それを合図に二人はその場から姿を消した。




「…やっとお前と一対一で戦れるな、角都よ」


「あぁ、邪魔が入らん方がよかろう」


互いに視線を交え一歩近付く。





二人の運命を悟るかのように
空は哀しみに濡れた雨を降らせ続けた。














少し離れた場所に身を移した二人は互いの距離を測る。



─こいつは幻術遣いのようだが…


サソリは別の何かを感じ取っていた。同類とも呼べる共鳴を。



刹那、金色の蝶が数匹 視界の中を舞い始めた。

金粉を振り撒きながらヒルコの回りをヒラヒラと浮遊する。

サソリは尾をゆらゆらと揺らしながら静かに戦闘体勢に入った。





「……お前には、嗅覚が無いのだな」


初めて楓が言葉を発した。



『……だったらどうした、餓鬼…』


どうやらこいつは視覚と嗅覚で対象を幻術に嵌めるタイプのようだ。残念だったな…

それにしても何故自分はこんなに子供と縁があるのだ…


サソリは脳裏に浮かんだ金髪の子供と楓を重ね舌打ちした。



─餓鬼は嫌いだ


我が儘で煩い。そしてすぐに泣く。自己主張を譲らない。大概どんな子供もそんなもんだ。

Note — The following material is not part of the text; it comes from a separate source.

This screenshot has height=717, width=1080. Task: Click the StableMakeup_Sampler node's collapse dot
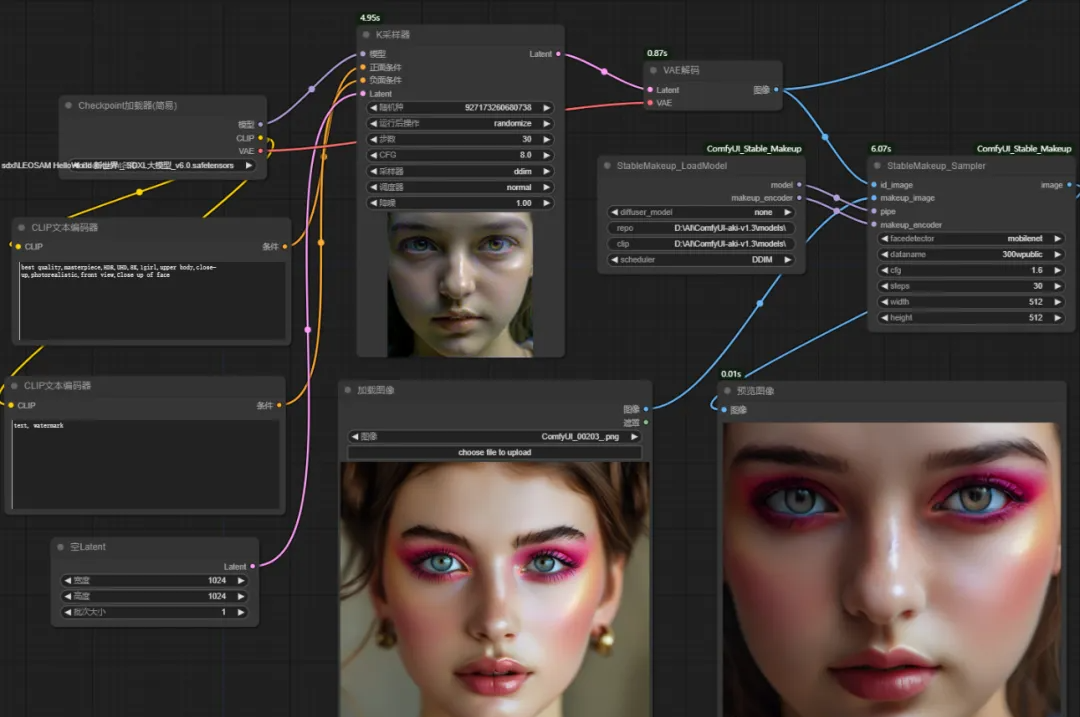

だが楓からはそんな子供らしさなど微塵も感じない。奴との決定的な違いは「熱」だった。

あいつは特別ウザかったが、確かな熱があった。目が輝いていた。


しかし目の前のこいつからは全く温度を感じ取れない。まるで昔の自分のようだった。




そんな事を考えていた己の思考を呪った。


『……!な、んだ、』


四方八方から濁音が鳴り響く。小規模な土砂崩れのような不快音が耳の回りを這い回っている。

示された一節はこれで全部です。